Re-writing a ruby side project into julia to learn

I have a few side projects which are running fine, but never let stability get in the way of learning a new language! I’ve been using julia for two weeks now and I figure an easy walk into learning more is to port the projects. In a few hours on Friday night, I ported the code and ran some performance comparisons between the current scripts in ruby and now in julia. This may be comparing apples to trains, and none of this is statistically valid.

The Background

[my desktop with 48 cores]⇋[gigeth lan]⇋[database server]
                               ⇲⇋{internet}⇋[HTTPS API]

Above: a poor text diagram of the physical setup.

The script which looks up geographic information about IP addresses against an API and inserts the resulting JSON into a database. Using a few functions (methods in ruby parlance) to create a todo list of ip addresses to resolve, fetch the geoip info, and insert into db. Repeat this millions of times.

For performance, the API server supports up to 50 connections per API key, so I use the parallel gem to spin up 50 processes in front of an each iterator:

Parallel.each(queue, in_threads: 50) do ipaddress
  get_results(ipaddress)
end

I pretty much ported it to julia last night. The parallel part is on the todo list as the database driver for julia isn’t thread-safe, Time to write a connection pool in julia! Results for a later post. I think a simple vector as the queue or actually using dequeue from DataStructures.jl. Another option is to write the JSON results to a queue and have a function pull from the queue and write to the db. It seems HTTP.jl is thread-safe.

The Performance Comparison

This is all running on the same setup, same hardware, same everything, except languages.

Ruby

On average, the data load from the db takes 35 minutes for 50 million ip addresses. Each call to/from the db takes around 119 ms. The actual get_results(ipaddress) averages 154 ms. With 50 processes running, it takes 80 hours or so to complete the llist.

Julia

On average (according to BenchmarkTools.jl), the data load from the db takes 2:30 (MM:SS) for the same 50 million ip addresses. Each call to/from the db is around 1 ms. The actual get_results(ipaddress) averages 52ms. With one process running, ProgressMeter is estimating 24 days to resolve.

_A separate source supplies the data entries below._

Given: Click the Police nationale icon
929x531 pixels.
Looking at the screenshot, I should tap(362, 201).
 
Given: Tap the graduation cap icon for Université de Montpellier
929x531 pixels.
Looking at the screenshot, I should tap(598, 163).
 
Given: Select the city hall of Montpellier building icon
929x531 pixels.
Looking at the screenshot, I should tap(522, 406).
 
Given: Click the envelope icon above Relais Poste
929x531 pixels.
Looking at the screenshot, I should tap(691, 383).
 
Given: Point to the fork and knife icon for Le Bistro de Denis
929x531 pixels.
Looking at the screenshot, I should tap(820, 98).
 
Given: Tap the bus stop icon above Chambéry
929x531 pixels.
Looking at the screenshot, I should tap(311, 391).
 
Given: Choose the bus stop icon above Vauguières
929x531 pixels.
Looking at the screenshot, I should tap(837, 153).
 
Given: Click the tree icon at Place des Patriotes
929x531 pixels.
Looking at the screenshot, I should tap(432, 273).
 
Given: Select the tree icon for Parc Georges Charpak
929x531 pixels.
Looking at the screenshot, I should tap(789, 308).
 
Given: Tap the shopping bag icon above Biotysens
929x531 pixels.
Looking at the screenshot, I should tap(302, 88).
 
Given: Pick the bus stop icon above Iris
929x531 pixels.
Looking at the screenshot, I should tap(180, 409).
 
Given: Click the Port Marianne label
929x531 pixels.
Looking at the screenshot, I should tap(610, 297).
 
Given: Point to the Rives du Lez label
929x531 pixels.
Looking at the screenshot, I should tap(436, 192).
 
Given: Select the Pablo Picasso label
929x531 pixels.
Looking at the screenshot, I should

I’m amazed how much faster is julia overall. Ruby’s array/set/hash memory allocation is painfully slow, and I think that’s where the 35 minutes is spent. Although, the db connection being 119x faster surprised me, as did the 3x speedup in https api call/fetch.

Now to write a connection pool in julia.

7 Likes

That’s pretty amazing. If you had just described the problem to me, I would have guessed that it’d be about equally fast in any mainstream language – there’s nothing that stands out as a case where Julia should have an advantage.